Before making "Contact," Denis was interested in Eliasson's work, which often takes the viewer on a journey by using large-scale sculptures and bright lights, and was introduced to him by British producer Oliver Dungey in Denmark. Like Denis, he shares an interest in natural science and his work often inspires a meditative, contemplative mood. "Olafur and me, we understood each other really well," explains Denis. "That's why I made 'Contact' with him."
Long before the script was finalized, Denis knew that the imagery from "Contact" would play a role in High Life. She wanted representations of space that were "believable" and "not crazy things." The uncanniness of the film's ending, its combination of the abstract and the tactile, is part of what makes it so powerful. Are Monte and Willow about to be destroyed by the black hole? Are they already dead? Or are they merely moving on to another, perhaps higher, state of being?
That ambiguity and tenderness can also be felt in the final exchange between Monte and Willow, where he asks her, "Shall we?" She responds with an affirmative, "Yes." For Denis, the void that is a black hole is not a terrifying concept; instead she finds them hopeful because of how they provide "proof that the universe is a material we don't know yet completely." The lack of certainty is exactly the point.

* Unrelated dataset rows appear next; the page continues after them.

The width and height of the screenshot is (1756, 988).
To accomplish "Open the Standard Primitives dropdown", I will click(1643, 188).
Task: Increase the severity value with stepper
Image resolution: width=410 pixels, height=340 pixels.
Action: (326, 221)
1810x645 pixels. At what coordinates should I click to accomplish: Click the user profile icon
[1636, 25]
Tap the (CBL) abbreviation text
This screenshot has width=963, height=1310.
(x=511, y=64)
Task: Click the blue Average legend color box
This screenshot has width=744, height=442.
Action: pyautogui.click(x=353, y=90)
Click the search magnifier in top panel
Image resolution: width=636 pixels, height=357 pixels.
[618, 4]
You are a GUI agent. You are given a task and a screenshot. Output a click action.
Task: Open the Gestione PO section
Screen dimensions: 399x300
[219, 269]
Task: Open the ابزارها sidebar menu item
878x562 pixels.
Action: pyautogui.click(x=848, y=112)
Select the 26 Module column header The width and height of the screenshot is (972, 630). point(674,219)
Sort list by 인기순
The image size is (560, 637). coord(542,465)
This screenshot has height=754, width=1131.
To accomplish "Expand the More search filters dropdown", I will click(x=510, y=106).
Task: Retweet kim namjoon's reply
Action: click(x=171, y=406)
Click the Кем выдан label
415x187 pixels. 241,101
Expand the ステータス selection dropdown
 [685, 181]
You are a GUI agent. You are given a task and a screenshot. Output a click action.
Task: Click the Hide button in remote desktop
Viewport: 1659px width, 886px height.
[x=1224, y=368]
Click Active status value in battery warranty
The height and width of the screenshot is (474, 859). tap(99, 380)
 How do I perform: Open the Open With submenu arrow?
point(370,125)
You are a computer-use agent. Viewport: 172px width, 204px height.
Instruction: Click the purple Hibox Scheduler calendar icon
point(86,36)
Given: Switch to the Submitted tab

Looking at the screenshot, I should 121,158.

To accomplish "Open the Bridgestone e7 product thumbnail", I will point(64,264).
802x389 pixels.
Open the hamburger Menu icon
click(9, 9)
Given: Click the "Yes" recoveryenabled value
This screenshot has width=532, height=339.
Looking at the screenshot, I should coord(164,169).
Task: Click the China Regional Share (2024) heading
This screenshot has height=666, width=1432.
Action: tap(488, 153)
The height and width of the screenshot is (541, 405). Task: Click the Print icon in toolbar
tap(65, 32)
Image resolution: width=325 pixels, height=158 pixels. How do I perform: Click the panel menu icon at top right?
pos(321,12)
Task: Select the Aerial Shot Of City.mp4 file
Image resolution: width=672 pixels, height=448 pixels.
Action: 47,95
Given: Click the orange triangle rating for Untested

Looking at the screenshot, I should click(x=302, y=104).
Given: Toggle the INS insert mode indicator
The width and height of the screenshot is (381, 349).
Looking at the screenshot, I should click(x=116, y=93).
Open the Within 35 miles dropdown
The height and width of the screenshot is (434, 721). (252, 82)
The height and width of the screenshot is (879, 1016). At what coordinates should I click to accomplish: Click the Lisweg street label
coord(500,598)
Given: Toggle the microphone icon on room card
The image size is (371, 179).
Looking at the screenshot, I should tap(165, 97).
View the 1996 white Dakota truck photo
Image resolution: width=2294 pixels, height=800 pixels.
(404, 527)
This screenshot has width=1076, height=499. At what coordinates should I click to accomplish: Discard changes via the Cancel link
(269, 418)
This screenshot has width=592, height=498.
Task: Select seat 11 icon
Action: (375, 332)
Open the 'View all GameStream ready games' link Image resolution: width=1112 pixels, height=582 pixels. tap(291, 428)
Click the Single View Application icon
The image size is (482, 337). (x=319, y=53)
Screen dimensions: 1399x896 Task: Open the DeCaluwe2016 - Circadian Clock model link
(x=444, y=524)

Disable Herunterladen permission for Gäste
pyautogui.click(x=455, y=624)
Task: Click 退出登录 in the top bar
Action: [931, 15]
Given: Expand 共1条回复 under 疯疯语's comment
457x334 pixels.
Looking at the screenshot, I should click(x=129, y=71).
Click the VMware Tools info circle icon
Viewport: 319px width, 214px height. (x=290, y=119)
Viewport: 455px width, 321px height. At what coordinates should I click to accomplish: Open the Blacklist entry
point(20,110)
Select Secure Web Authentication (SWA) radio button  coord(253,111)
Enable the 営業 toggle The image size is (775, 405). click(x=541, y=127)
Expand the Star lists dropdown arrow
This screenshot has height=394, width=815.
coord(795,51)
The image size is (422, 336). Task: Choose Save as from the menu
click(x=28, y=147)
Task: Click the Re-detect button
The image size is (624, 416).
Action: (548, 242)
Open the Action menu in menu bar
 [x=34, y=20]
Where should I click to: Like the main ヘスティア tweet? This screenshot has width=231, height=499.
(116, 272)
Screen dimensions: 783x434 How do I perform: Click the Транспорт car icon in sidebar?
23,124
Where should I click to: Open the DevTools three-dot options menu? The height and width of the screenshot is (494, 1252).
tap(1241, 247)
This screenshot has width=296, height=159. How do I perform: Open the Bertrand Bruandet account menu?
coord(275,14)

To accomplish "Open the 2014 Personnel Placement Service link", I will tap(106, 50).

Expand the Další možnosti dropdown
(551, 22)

"I was on the verge of crying and we were all completely moved," says Denis when asked about filming the final scene with Pattinson and Ross. "This ending, we made it on real film because the effect of the orange light, the ghost light, discolors the skin, but not on digital. The effect exists on film. It peels the red in film, and in digital, you cannot peel something. So we were shooting 35mm scope at the end. It was only one day of shooting, a very precious day."